Perlambatan ekonomi juga terlihat pada tingkat suku bunga dan harga komoditas energi. Di sisi lain, terdapat kecenderungan kenaikan harga komoditas pangan. “Ekonomi global memang selalu bergejolak, sehingga perlu ada upaya untuk mengantisipasi hal tersebut.”
Andry Satryo Nugroho, Kepala Center of Industry, Trade, and Investment INDEF, mengakui jika pendapatan negara mengalami pertumbuhan dibandingkan tahun lalu. Namun menjadi catatan bahwa penerimaan pendapatan tersebut didominasi oleh penerimaan perpajakan yang tumbuh sebesar 78 persen yang pertumbuhannya lebih rendah dibandingkan tahun lalu.
Pertumbuhan penerimaan pajak sektoral dari industri pengolahan, misalnya, turun sangat signifikan dibandingkan 2022 yang mencapai 51,6 persen, sementara pada 2023 hanya 8 persen. Selain itu, kontribusi perpajakan sektoral dari sektor industri pengolahan juga mengalami penurunan dari 28,7 persen pada tahun 2019 menjadi 27,4 persen pada tahun 2023.
“Hal ini menjadi catatan bahwa program hilirisasi industri belum bisa mendorong penerimaan perpajakan dari sektor industri pengolahan,” ujar Andry.
Di sisi lain, kinerja ekspor dan impor Indonesia pada sektor industri pengolahan sama-sama mengalami penurunan.
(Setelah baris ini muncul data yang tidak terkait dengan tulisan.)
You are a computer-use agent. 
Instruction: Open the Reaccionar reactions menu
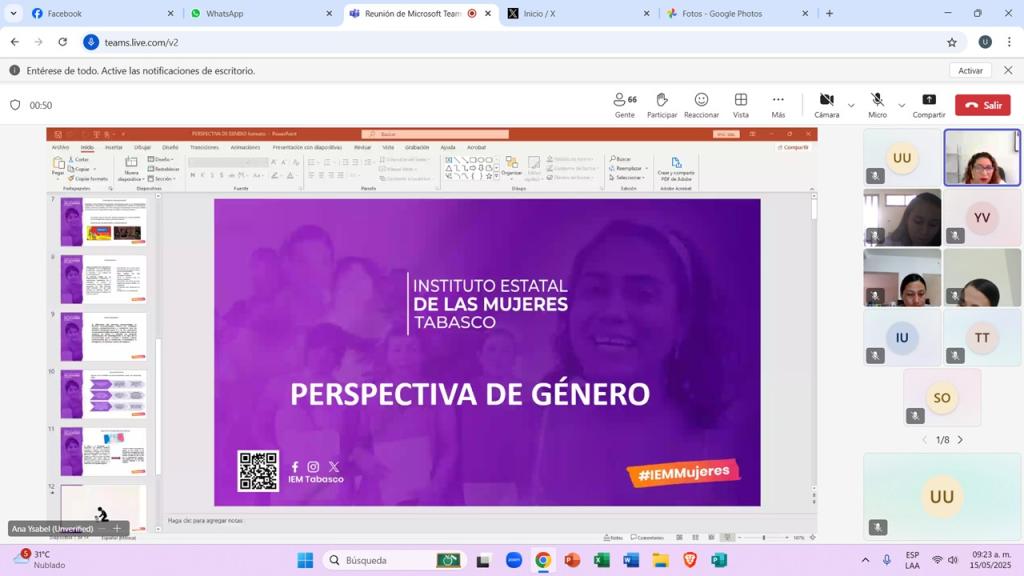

Ekspor industri pengolahan turun sebesar 10 miliar dolar AS dan impor bahan baku yang dapat mencerminkan proses produksi industri pengolahan juga turun sebesar 10 miliar dolar AS.
Dengan kondisi perdagangan China yang sedang melambat, kinerja ekspor dan impor Indonesia diperkirakan akan terpengaruh mengingat Negara tersebut merupakan mitra dagang terbesar.
Hal lain yang perlu dicermati adalah turunnya penerimaan cukai yang signifikan, kata Andry, yang merupakan buah hasil dari penurunan cukai dari industri tembakau. Kebijakan tarif cukai dan UU Kesehatan berpotensi menghilangkan penerimaan cukai sebesar Rp 15-20 triliun.
“Apakah pemerintah siap kehilangan penerimaan tersebut dengan bayaran masyarakat Indonesia banyak yang berhenti merokok? Perlu dipikirkan baik-baik,” ujarnya.
Untuk itu Andry mengingatkan perlunya koordinasi dan sinergi kementerian dan lembaga (K/L) pemerintah dalam mengantisipasi penurunan kinerja sektor industri tembakau.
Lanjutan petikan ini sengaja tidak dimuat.